- Starring: 3T
- Theme music composer: 3T
- Country of origin: United States
- No. of seasons: 1
- No. of episodes: 6

Production
- Running time: 60 minutes

Original release
- Network: Lifetime
- Release: October 2 – November 6, 2015

= The Jacksons: Next Generation =

The Jacksons: Next Generation is an American reality television series which stars members of the group 3T, and other members of the Jackson family. It aired on Lifetime between October 2, and November 6, 2015.

==Background==
Performing since the 1980s, the sons of Tito Jackson, Taj, Taryll and TJ, known as the music group 3T had success in the 1990s, selling more than three million copies of their debut album, Brotherhood, and touring in Europe in early 1997.

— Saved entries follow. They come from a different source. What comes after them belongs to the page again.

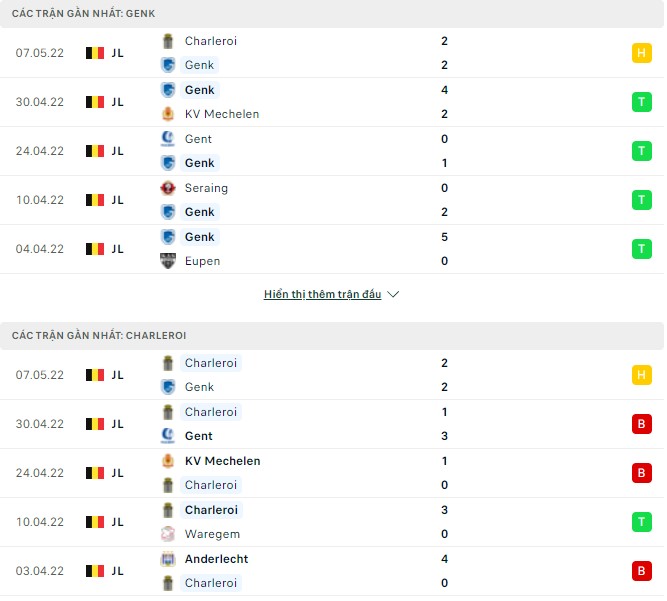Click the yellow H badge in Genk section

coord(641,54)
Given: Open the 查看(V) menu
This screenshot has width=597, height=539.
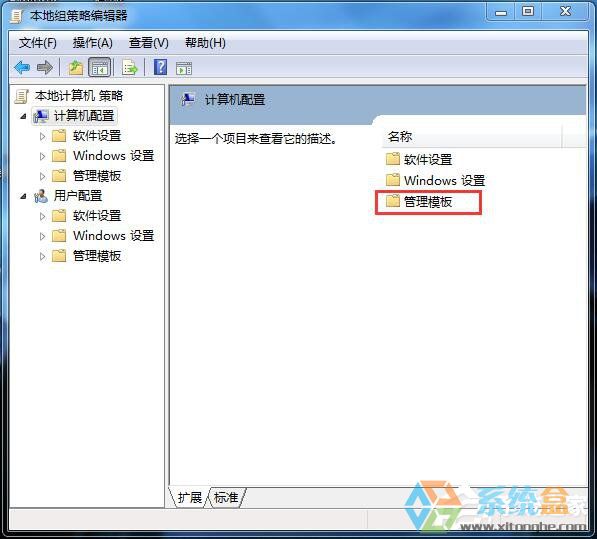Looking at the screenshot, I should click(x=148, y=43).
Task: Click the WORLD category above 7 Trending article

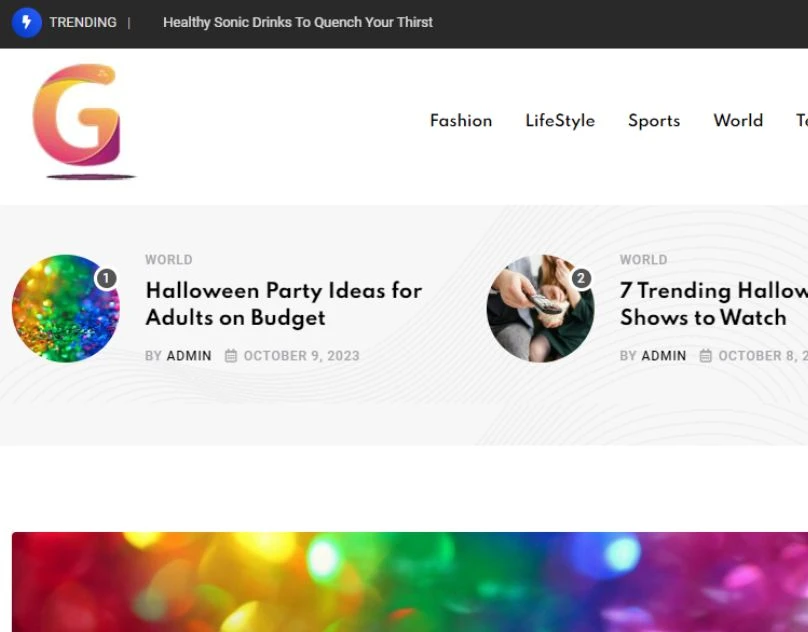Action: pos(643,260)
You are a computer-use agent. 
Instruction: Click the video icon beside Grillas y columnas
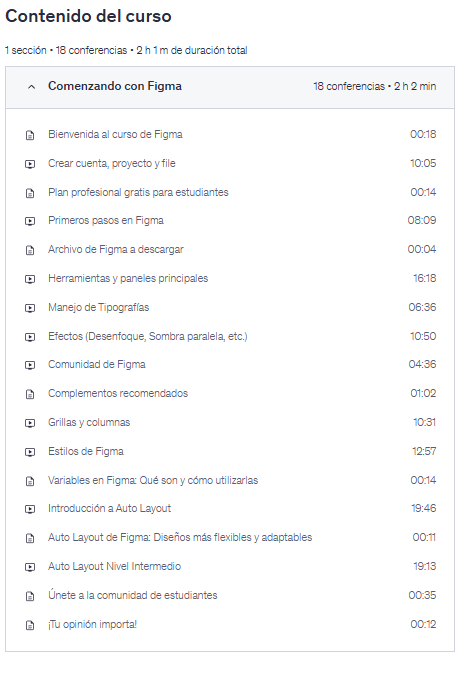pyautogui.click(x=30, y=423)
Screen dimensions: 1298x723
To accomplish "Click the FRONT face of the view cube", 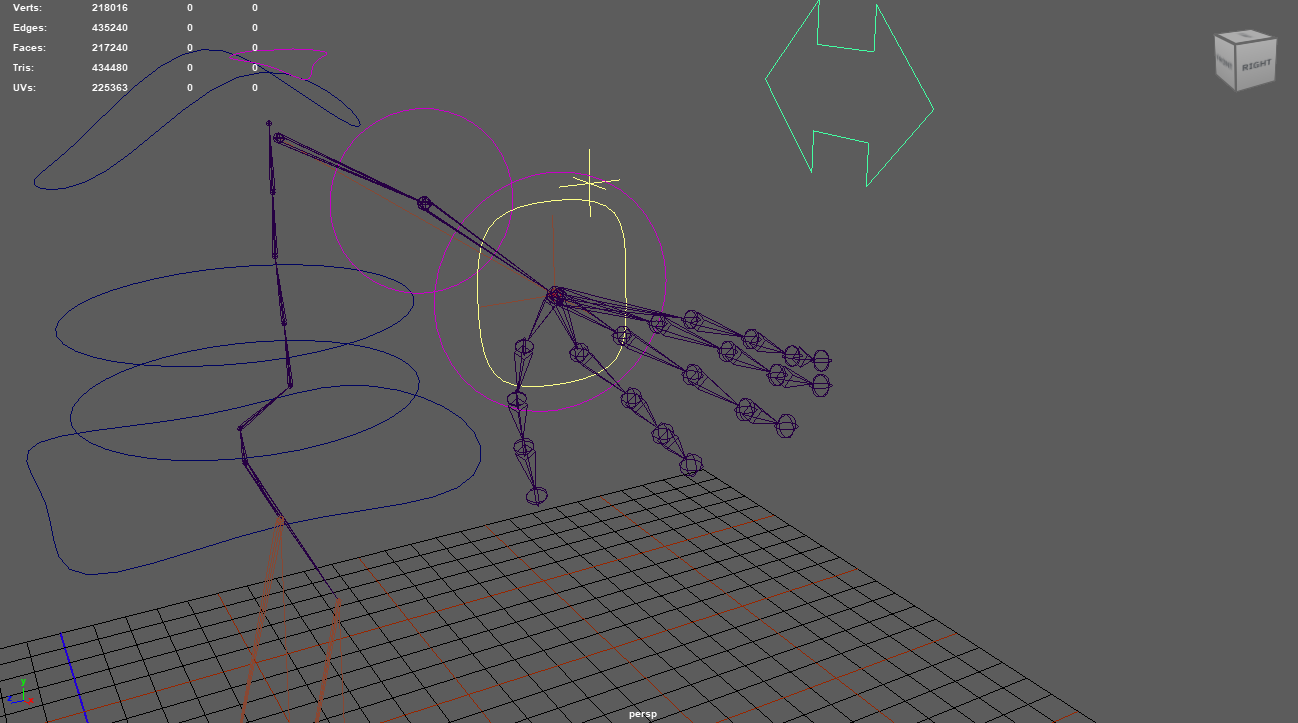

On August 3, 2015, Lifetime announced that they ordered a docuseries which would follow the three brothers as they work to jumpstart their career, plan to record a new album. They are portrayed "as traditional family men while living up to the pressures and demands that comes with their last name 'facing constant rumours, stalkers and frauds who all want a piece of anything and anyone related to the family's legacy.'" Talking to journalist Paulette Cohn, TJ Jackson said "For me, it's about showing who we are as a family, and going beyond the brand 'Jackson,' and showing that there's real people behind that brand. Taryll Jackson said, "It's also finding a way for us to do something, where the focus is not just us, but what it is we're doing. "If we're creating an album, how do we make it about the music and not about Michael Jackson's nephews?"

Taj Jackson wanted to use the series to counter rumors and misconceptions about his family. "We are a private family but at the same time, with social media, if you don't address certain things, people think it's true and people keep spreading those lies and rumors. I've seen people quote stuff on message boards that are completely false... then someone else picks it up and starts quoting it, and it's kind of one of those things where we have to just nip it in the bud." Reportedly, two of Michael's children asked to be in the show after their cousin TJ pulled them aside and told them what they were planning to do.

==Synopsis==
Still affected by the loss of their mother Dee Dee, and the death of their uncle Michael, the brothers live their day-to-day life with their children. The good and the bad of living with a world-famous name often gets in the way of their quest to find normalcy. TJ faces additional challenges as the co-legal guardian of Prince, Paris, and Blanket, Michael's three children and the brothers' cousins.

==Reception==
Reviews in The New York Times and Variety were mixed. Variety was more cynical regarding the motives behind the series. Jon Caramanica wrote that the brothers seemed vulnerable and didn't play for the cameras... that "lack of artifice is built into the show itself". According to critic Brian Lowry "it was hard to imagine a more glaring demonstration of irony and hypocrisy than this series. He said the brothers were using the show to plot a comeback and secure another 15 minutes of fame.

Movie and television critic Melissa Camacho called the series a "somewhat bland celebreality series which doesn't offer anything beyond its standard reality contemporaries" but lauded it for its positive message about the importance of family.

==Episodes==

| No. | Title | Original release date |
| 1 | "Ordinary Family, Extraordinary Name" | October 2, 2015 |
Being a part of the legendary Jackson family is a blessing...and a curse. Tito's sons, Taj, Taryll and TJ Jackson, struggle to manage their day-to-day lives, careers and families under the constant spotlight of their famous last name. Now, they are ready to tell their side of the story of what it really means to be a Jackson.
| 2 | "Back to the Future" | October 9, 2015 |
With the help of childhood friend Kim Kardashian, Taj, Taryll and TJ are reunited with their long-lost family heirlooms. After a trip down memory lane, the brothers renew an old-time family tradition and plan a camping trip for all of the Jackson cousins. However, with all their other commitments, they are unsure if they can pull it together. Meanwhile, TJ and Frances are celebrating their anniversary and he's pulling out all the stops while Taryll's relationship with Bre is tearing at the seams.
| 3 | "Full of Surprises" | October 16, 2015 |
The family tries to have a woman, Tanay Jackson, get a DNA test. They claim she is their sister.
| 4 | "The Mother of All Confrontations" | October 23, 2015 |
Taryll, Taj and TJ are finally ready to come to terms with their mother's death and travel to Las Vegas to record a song with their father, Tito.
| 5 | "Now or Never" | October 30, 2015 |
Taryll, Taj and TJ are still suffering the stress of their uncle Michael's death and don't have enough time to rehearse for a concert in Holland.
| 6 | "The Price of Fame" | November 6, 2015 |
Tensions are mounting as TJ and Taryll are deciding the fate of their relationships with their loved ones.